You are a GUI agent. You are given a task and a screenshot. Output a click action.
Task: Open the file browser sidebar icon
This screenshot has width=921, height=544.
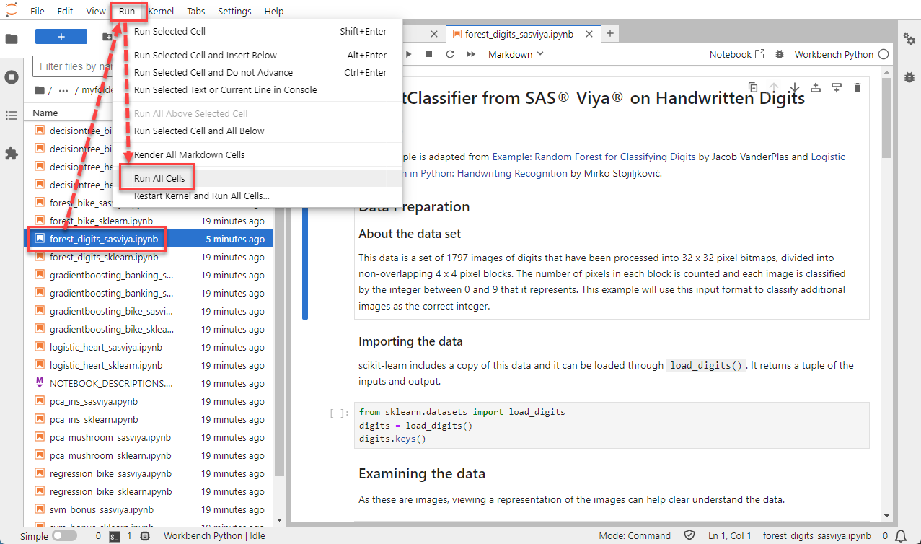(x=12, y=39)
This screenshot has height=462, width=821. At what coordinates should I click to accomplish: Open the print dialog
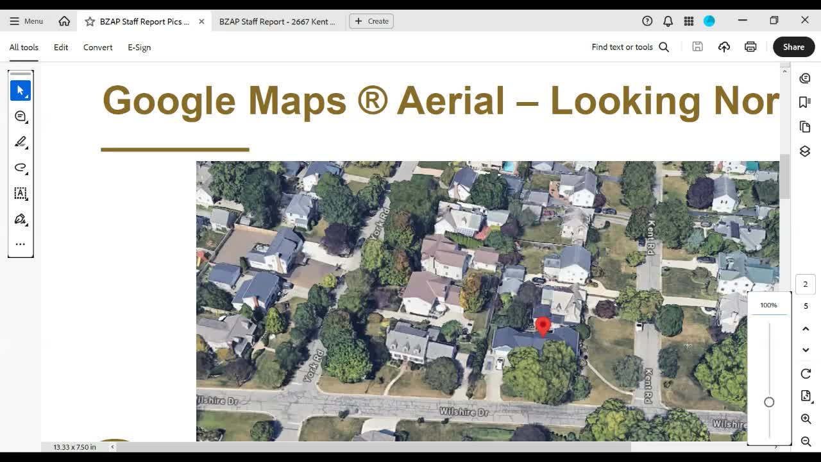click(750, 46)
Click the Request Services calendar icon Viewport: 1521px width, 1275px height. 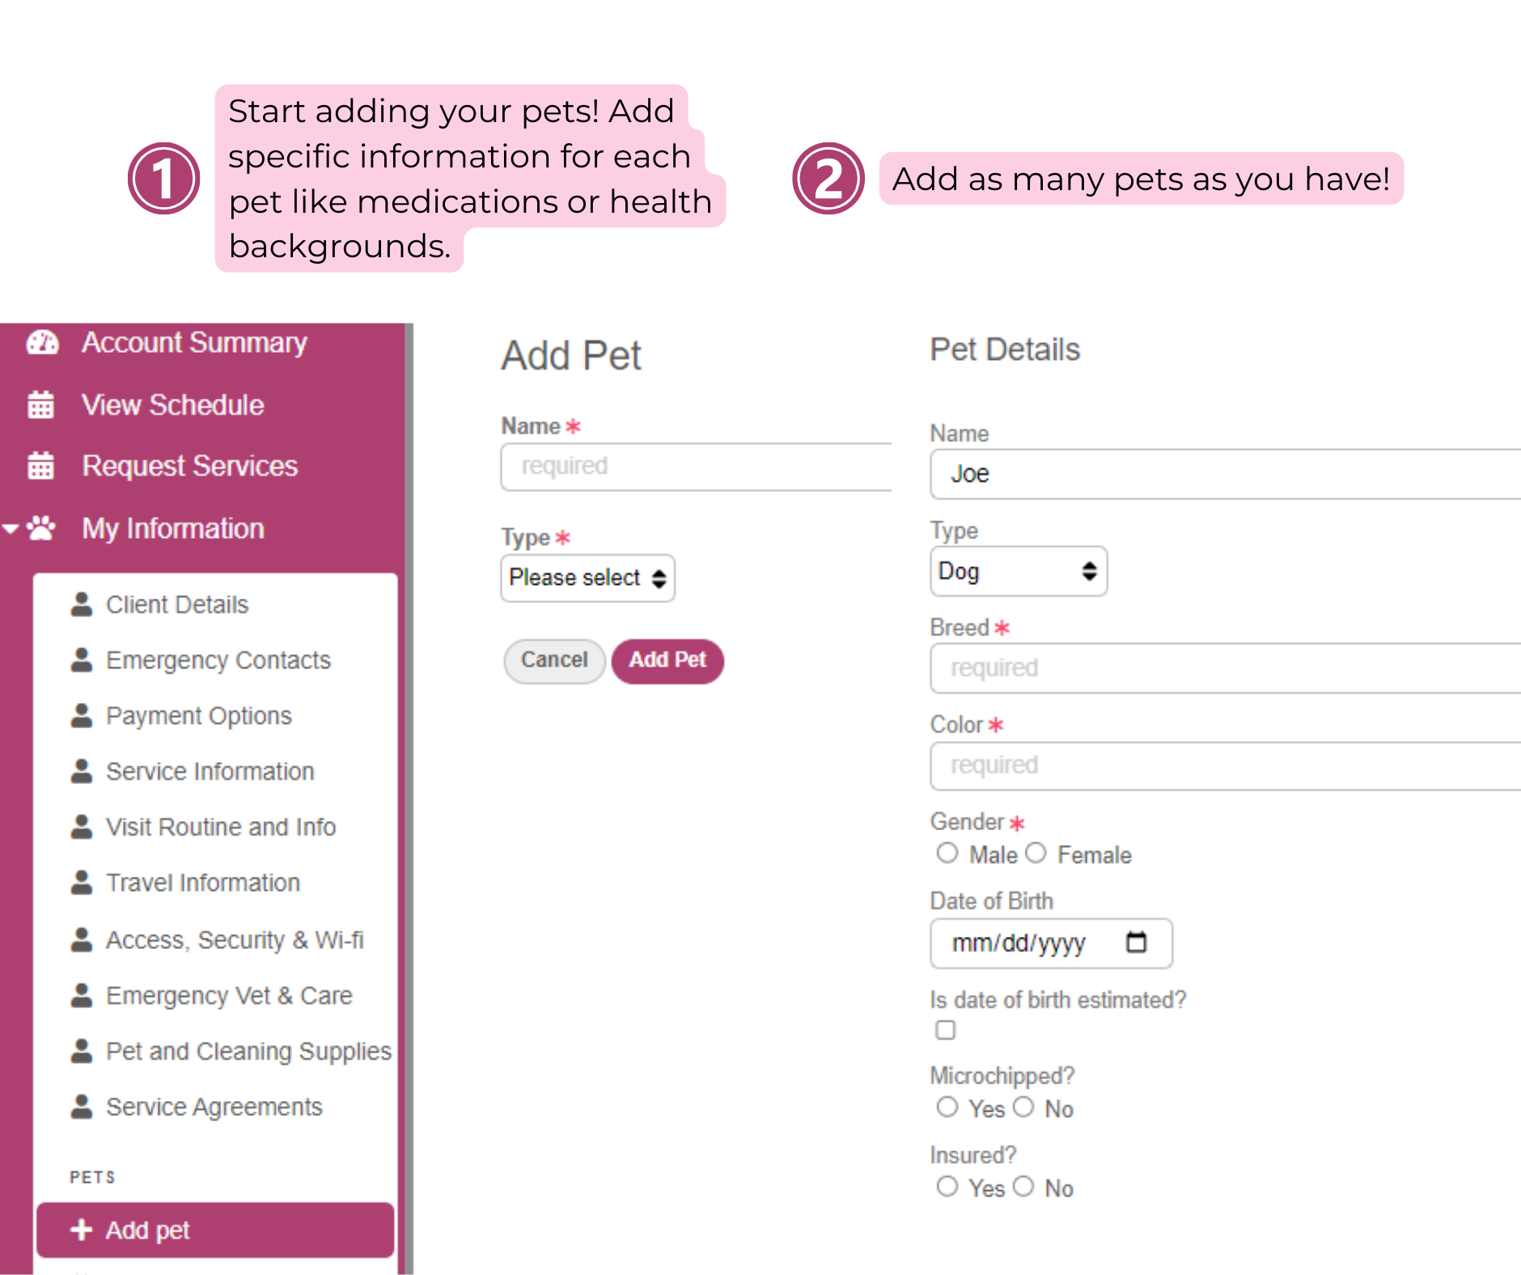tap(42, 466)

====

**Aim of the task**
Render the material as a numbered list, starting with its first line and going on through the line with "(x=12, y=39)". Skip blank lines and leave the pictures out.

**Written solution**
1. You are a GUI agent. You are given a task and a screenshot. Output a click action.
2. Task: Open the file browser sidebar icon
3. This screenshot has width=921, height=544.
4. (x=12, y=39)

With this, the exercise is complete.